» **Given text**
++++
Katkov had turned to television in the first place after finding that he could not make a living writing fiction for the dying magazine market. During the late forties and fifties, Katkov’s stories had found their way into nearly every American living room via the pages of McCall’s, Reader’s Digest, Esquire, Ladies’ Home Journal, the Saturday Evening Post, and others. By that time he already had two novels to his credit – Eagle at My Eyes and A Little Sleep, A Little Slumber. They were earnest, autobiographical works whose concern with issues of Jewish identity today seem a bit dated; one hopes, at least, that the almost pathologically self-hating Jew who is the protagonist of Eagle at My Eyes has no modern counterpart. These early novels received polite reviews and sold anemically, but they spoke to their constituency. Fifty years later, Franklin Barton, another talented writer who had gravitated toward the circle of Connecticut-based television people with whom Katkov associated, remembered Eagle at My Eyes as “the first really good book about a Jewish-gentile marriage.”1
Screenwriters who prefer prose or poetry sometimes find, to their dismay, that the work they took on to pay the bills work will likely become their epitaph. But Katkov enjoyed a measure of commercial success relatively late in life with Blood and Orchids, a 1983 bestseller that fictionalized the Massie case, a 1931 incident of rape and murder in Hawaii that turned into a racial scandal. Three years later, a miniseries version starring Kris Kristofferson appeared on CBS, and Katkov revisited his winning formula in two other gossipy hardcover thrillers with recent historical settings, The Judas Kiss and Millionaires’ Row.
Reluctant artists often make difficult interviews: if the questioner’s enthusiasm for the material being discussed exceeds the subject’s, the conversation can be awkward. The irony that the television work Katkov now tends to dismiss often surpassed the best work of most of his contemporaries hung uneasily over our interview. Katkov seemed at times concerned that his frankness could be taken as false modesty – that it might paint him as an elitist on the order of Faith Parsons. He need not have worried. A vivid storyteller, Norman spun a colorful memoir of his path to becoming a writer, and a pithy, unpretentious account of his career in television.
Georgann Johnson and Richard Crenna in Norman Katkov's “Question: Is Laura the Name of the Game?” episode of Slattery's People
Where were you born?
In the Ukraine. I’m a Russian Jew. We got to the States, I think, in 1921, to St. Paul, Minnesota. I was either three or four. My mother and father told me that I spoke Russian fluently, but I don’t remember it. I have no memory of anything until the States.
Was your family fleeing the Revolution?
They were fleeing the slaughter of Jews. I use the word advisedly. In the midst of the Revolution – I always wanted to write this – there was a guy named Petlurov, and he had a band of murderers, who rode through the Ukraine slaughtering Jews. That’s when we had to get out. The closest border was Rumania. [We] would move at night, and one night, they were in someone’s basement, because these marauders were in the area, and my brother Bob, an infant, started crying. A Jew came to my father and said, “He can’t cry. He’ll get us all killed. Give him to me. I’ll quiet him.” What he meant was, I’ll kill him. That’s what he meant: I’ll choke him. And my father had been in the Russian Army, and he wasn’t about to give up his kid. That’s really a true story.
++++
Screen grounding examples:
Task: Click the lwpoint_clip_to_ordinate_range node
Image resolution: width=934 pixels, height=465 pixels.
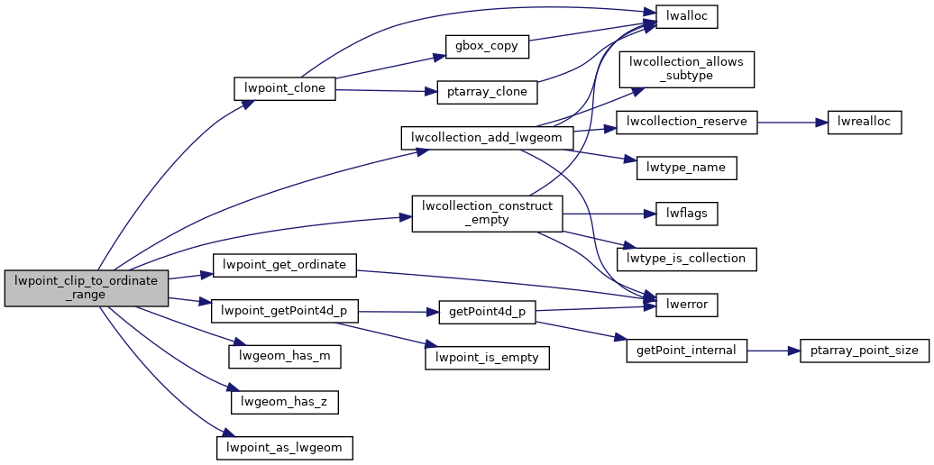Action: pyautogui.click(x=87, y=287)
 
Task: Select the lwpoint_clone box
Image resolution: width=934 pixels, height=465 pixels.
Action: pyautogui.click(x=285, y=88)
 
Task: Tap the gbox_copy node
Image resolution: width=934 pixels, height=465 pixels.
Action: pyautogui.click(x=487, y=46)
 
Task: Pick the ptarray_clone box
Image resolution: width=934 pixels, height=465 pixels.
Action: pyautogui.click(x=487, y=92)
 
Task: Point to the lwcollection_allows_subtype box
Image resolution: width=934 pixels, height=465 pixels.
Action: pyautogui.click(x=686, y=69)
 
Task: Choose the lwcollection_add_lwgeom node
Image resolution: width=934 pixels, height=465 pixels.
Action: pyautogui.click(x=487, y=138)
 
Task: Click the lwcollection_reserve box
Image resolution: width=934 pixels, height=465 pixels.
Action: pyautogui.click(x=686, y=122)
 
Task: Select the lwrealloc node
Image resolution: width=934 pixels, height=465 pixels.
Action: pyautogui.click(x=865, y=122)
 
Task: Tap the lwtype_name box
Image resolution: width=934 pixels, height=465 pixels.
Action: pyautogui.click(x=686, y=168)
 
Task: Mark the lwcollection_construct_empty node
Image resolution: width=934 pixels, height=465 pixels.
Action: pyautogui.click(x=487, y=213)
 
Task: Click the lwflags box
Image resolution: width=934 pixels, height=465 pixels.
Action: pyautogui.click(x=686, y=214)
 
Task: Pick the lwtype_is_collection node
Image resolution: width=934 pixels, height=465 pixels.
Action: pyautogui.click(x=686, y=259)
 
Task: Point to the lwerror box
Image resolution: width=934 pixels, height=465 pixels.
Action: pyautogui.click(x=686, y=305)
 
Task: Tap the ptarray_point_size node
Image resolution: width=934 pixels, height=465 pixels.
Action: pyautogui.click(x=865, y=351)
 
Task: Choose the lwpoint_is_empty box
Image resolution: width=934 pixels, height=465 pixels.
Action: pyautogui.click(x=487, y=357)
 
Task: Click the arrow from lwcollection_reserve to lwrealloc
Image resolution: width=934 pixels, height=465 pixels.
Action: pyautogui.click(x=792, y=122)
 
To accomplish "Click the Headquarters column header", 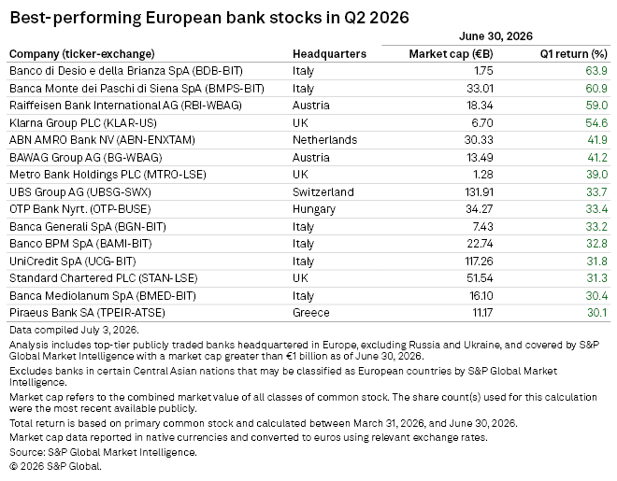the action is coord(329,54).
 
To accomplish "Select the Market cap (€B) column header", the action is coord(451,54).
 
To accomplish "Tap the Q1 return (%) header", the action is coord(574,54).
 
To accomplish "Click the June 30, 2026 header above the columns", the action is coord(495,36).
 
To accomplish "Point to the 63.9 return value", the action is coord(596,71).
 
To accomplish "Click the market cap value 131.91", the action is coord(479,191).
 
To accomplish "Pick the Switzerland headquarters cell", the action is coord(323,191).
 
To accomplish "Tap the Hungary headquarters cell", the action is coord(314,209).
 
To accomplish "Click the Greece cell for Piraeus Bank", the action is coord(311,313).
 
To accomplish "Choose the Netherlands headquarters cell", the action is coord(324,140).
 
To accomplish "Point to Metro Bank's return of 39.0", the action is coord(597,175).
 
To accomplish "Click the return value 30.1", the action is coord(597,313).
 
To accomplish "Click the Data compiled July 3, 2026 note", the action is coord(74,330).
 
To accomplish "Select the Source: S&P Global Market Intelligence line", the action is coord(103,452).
++++
Write the next part of the Norman Katkov interview, picking up after its last line.

Were you a writer from an early age?
Yes. I was always reading. Every Friday afternoon, after school, I walked to the branch library in St. Paul. I got four books – that was the limit. And often I hid a book or two behind other books, for next week. On the way home there was a goodwill store right near my house, and they had used pulp magazines that they’d picked up. Two for a nickel, or three for a nickel. I always had a nickel, so I’d buy two or three of those, and I read them all by the following Friday. So, I was always reading, and I suppose the writing came from that. In the fifth grade, if we had to write a story or something, I wrote three of them: one for me, one for Sam Gorelik, and one for Benny Gantman.
In junior high, I entered an essay contest given by the Minnesota Tuberculosis Association. In those days there was an afternoon paper in St. Paul, the St. Paul Daily News, and I’ll be a sonofabitch, a photographer shows up [and] wants to take Norman Katkov’s picture. It turns out I’d gone into the finals of the essay contest. So there was my picture in the paper. Took me outside, took my picture. Then in college I started submitting stories to magazines.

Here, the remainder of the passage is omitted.